Tertulias : Vous avez une relation privilégiée avec Jean-Baptiste Jalabert ?
Bernard Carbuccia : « Jean-Baptiste, je l’ai vu naître, « taurinement » parlant, et nous avons une réelle relation d’amitié. Il a beaucoup toréé au Palio et y a souvent triomphé. Et puis, il y a eu l’encerrona mémorable de 2013, face à six toros d’élevages différents dont Miura, Victorino Martin et La Quinta. Six oreilles et une queue symbolique, l’indulto de Golosino qui deviendra en 2019 le semental de son élevage « La Golosina » … C’est cette histoire magique qui lie définitivement Jean-Baptiste Jalabert à la ville d’Istres ».
Tertulias : En ouverture, vous aviez prévu une corrida du Curé de Valverde et les adieux de Jean-Luc Couturier à Istres, mais finalement cette corrida ne se tiendra pas. Que s’est-il passé ?
Bernard Carbuccia : « Il y a 15 jours, dans l’urgence, nous avions dû transformer la corrida de Valverde en un desafio entre Valverde et Yonnet, à la suite d’accidents de campo ayant rendu impropre à la lidia, trois des six toros prévusinitialement.
La semaine dernière, Jean-Luc Couturier m’appelle, catastrophé, pour m’informer que deux des trois toros restants ont été retrouvés morts dans des circonstances mystérieuses. Aucune trace de blessure, les vétérinaires ont été appelés et des analyses sont en cours. Il a fallu donc trouver trois toros dans
l’urgence, ce qui n’a pas été facile, compte-tenu de la pénurie de bétail pour cette année et pour l’année prochaine. On a finalement retenu trois toros de la ganaderia espagnole Montealto, qui fera sa présentation dans le Sud-Est. Jesuis désolé pour Jean-Luc Couturier, qui devait faire ses adieux à Istres et qui ne
pourra pas le faire, sachant qu’il se sépare de sa ganaderia et qu’il n’aura aucun toro pour 2026. La corrida d’ouverture sera donc un desafio entre Yonnet et Montealto. Le cartel piéton ne change pas.
À la demande de la CTEM nostalgique des années 80, nous avons monté un cartel international de toreros
banderilleros. Là encore, ce ne fut pas facile, car il y a de moins en moins de matadors qui banderillent, Solal étant le seul Français en activité à le faire ».
Tertulias : Quelles sont vos attentes concernant la Corrida de l’Art du samedi et celle des abonnés du dimanche matin ?

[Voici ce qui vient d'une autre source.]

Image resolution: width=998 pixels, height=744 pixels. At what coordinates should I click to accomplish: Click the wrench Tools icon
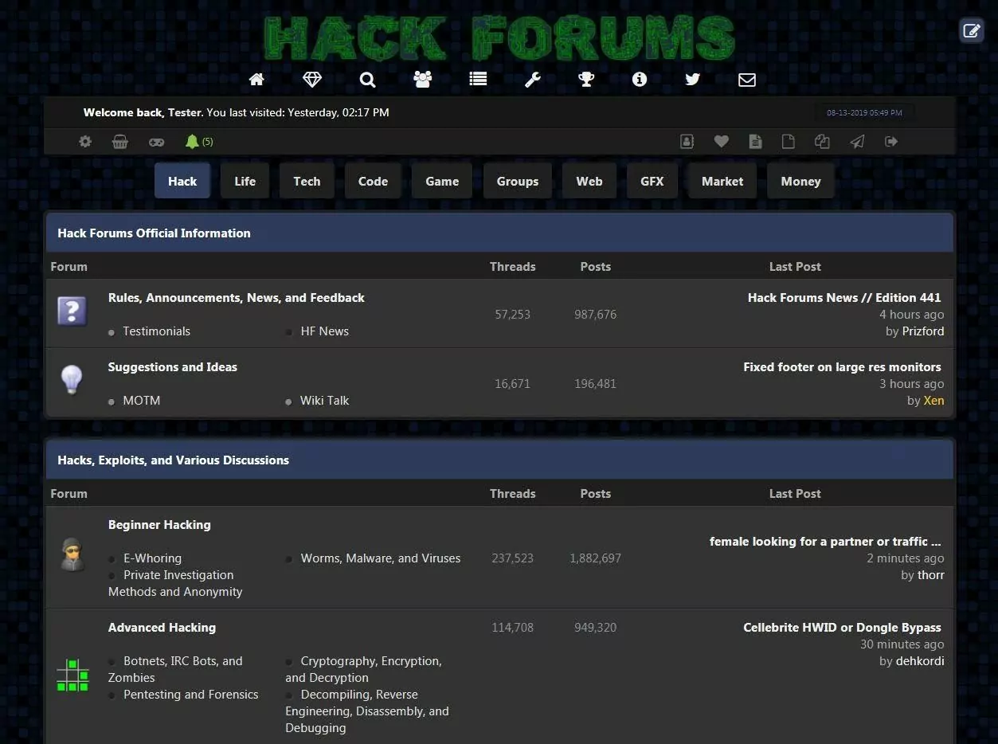(x=532, y=79)
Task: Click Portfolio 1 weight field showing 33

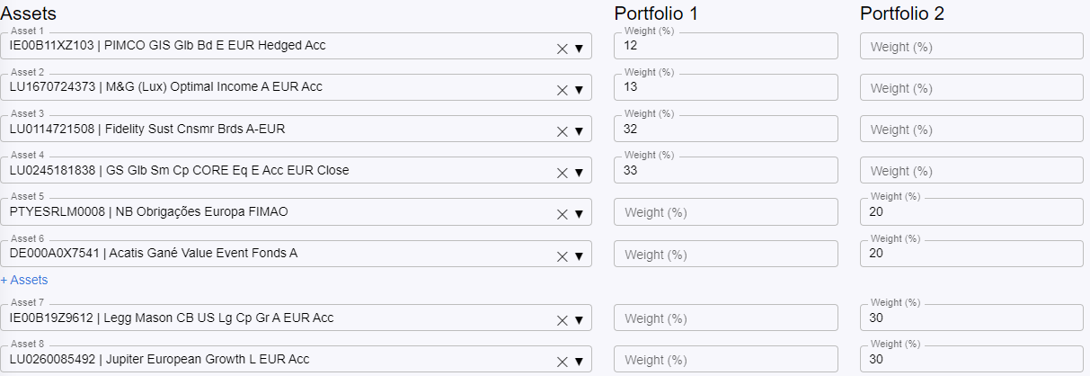Action: 725,171
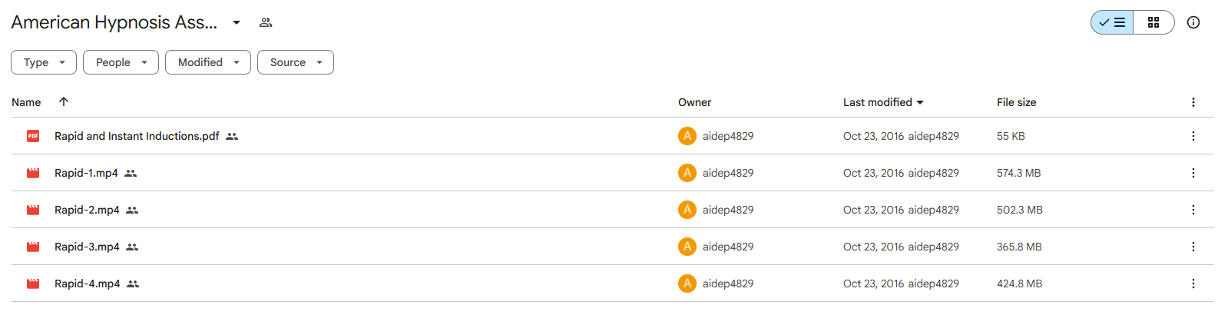
Task: Expand the People filter dropdown
Action: [121, 62]
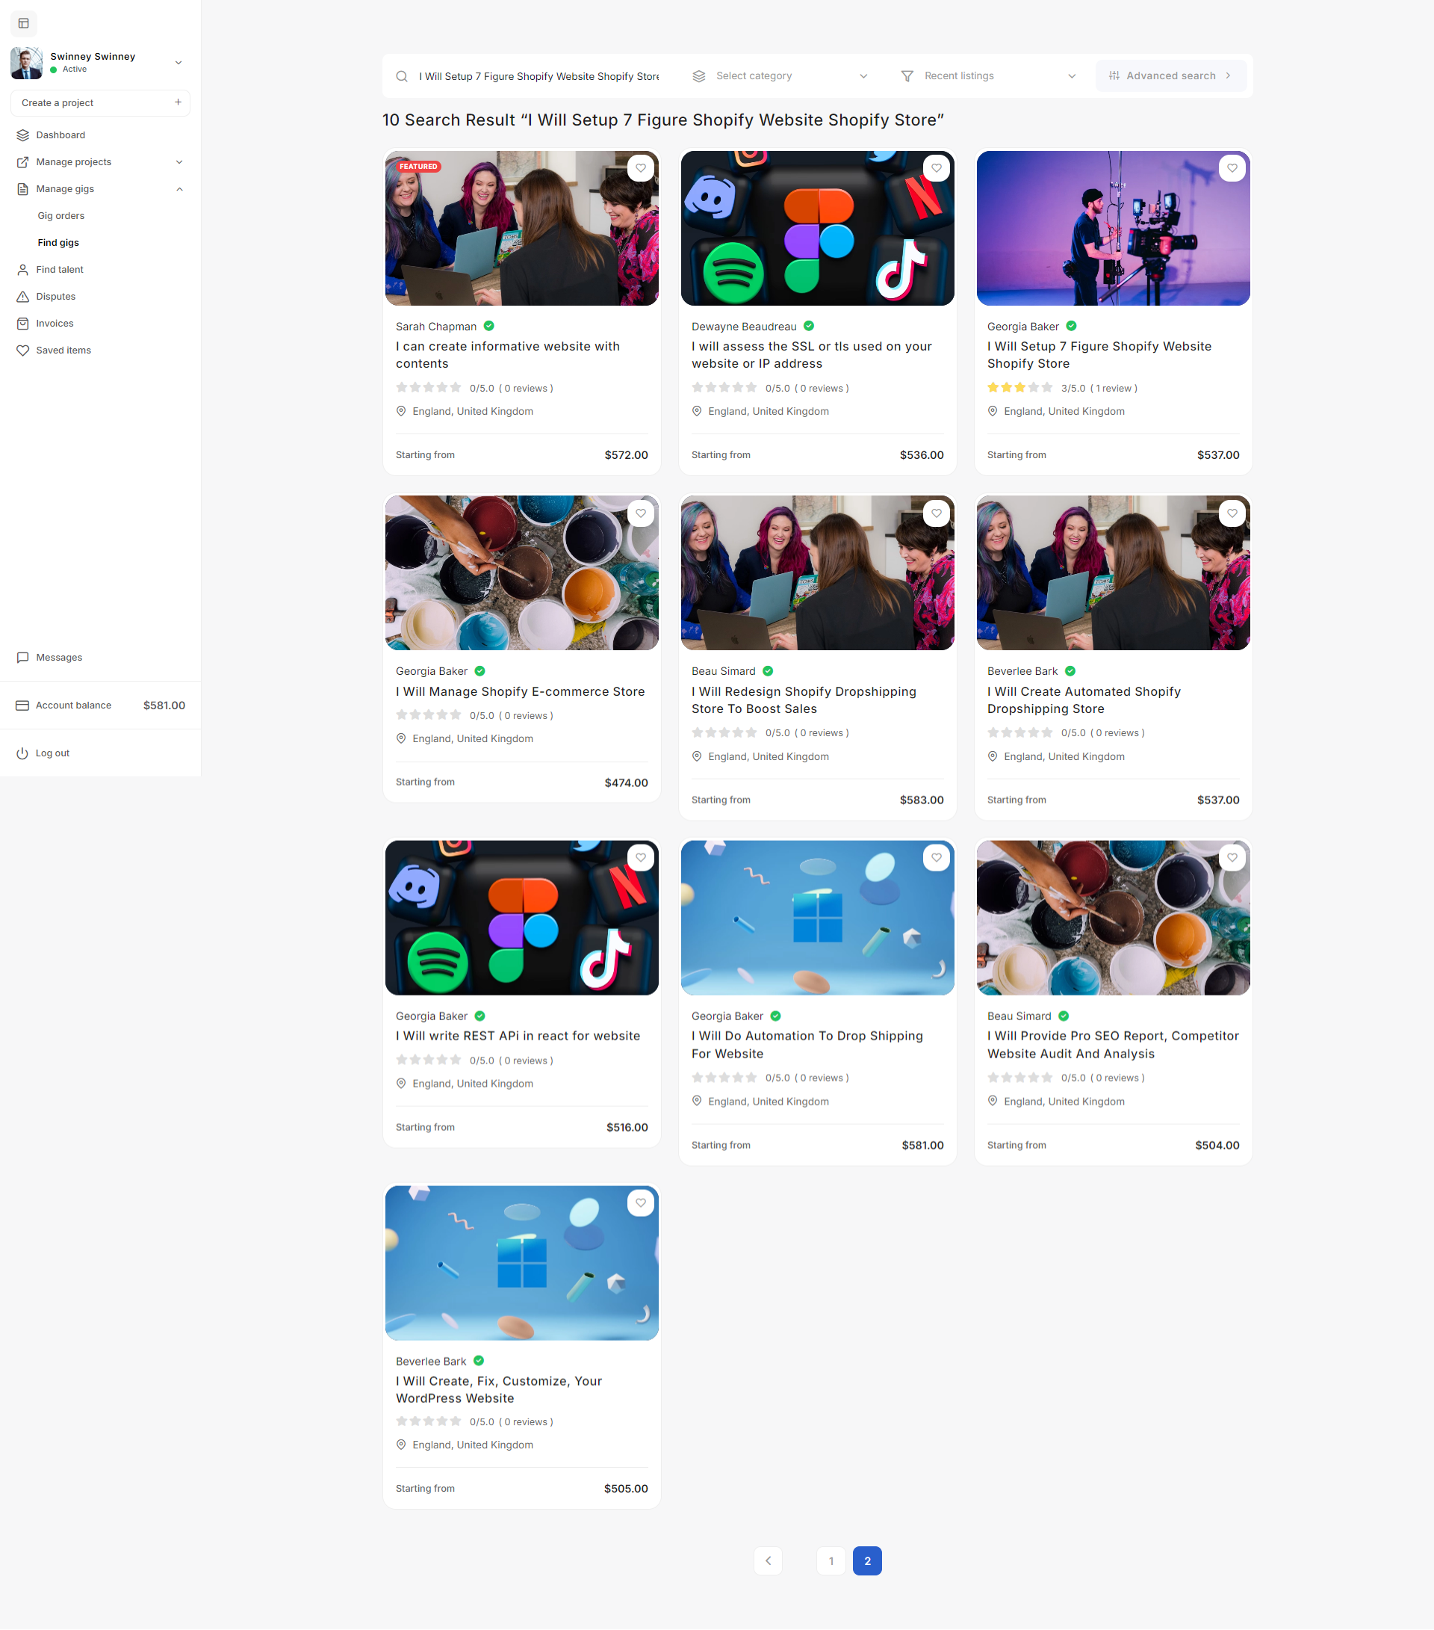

Bernard Carbuccia : « La corrida du dimanche matin a permis de proposer un abonnement à 130 € pour quatre corridas, dans une place où même si on est assis au dernier rang, on demeure à proximité du ruedo. Un cartel attractif avec pour la première fois à Istres, un lot complet du Puerto de San Lorenzo et en
face, une valeur sûre de l’escalafon, Miguel Ángel Perera. Il sera encadré par deux jeunes ambitieux. D’un côté, le Mexicain Diego San Román, que je suis depuis plusieurs années et qui arrive auréolé de sa prestation madrilène. Il a tout pour devenir figura. De l’autre côté, Christian Parejo, qui a triomphé ici
l’année dernière, qui vient de triompher à Aignan. Il mériterait d’avoir plus de contrats.
Pour le samedi, j’avais envie de proposer pour la première fois au Palio, une corrida flamenca. Mais pas une corrida flamenca de plus, pas un concert flamenco comme trop souvent. Nous avons invité un chanteur flamenco torero, Paco Peña, ancien banderillero au service des plus grands. Ce sera donc une interprétation d’un torero envers d’autres toreros, en posant des notes flamencas sur les moments les plus somptueux et les plus artistiques de l’après-midi. Par ma relation amicale avec Antonio Barrera, gérant de l’élevage
Zalduendo, j’ai pu avant les autres, choisir la corrida d’Istres. Elle est superbement présentée, très homogène et je fonde sur elle beaucoup d’espoir.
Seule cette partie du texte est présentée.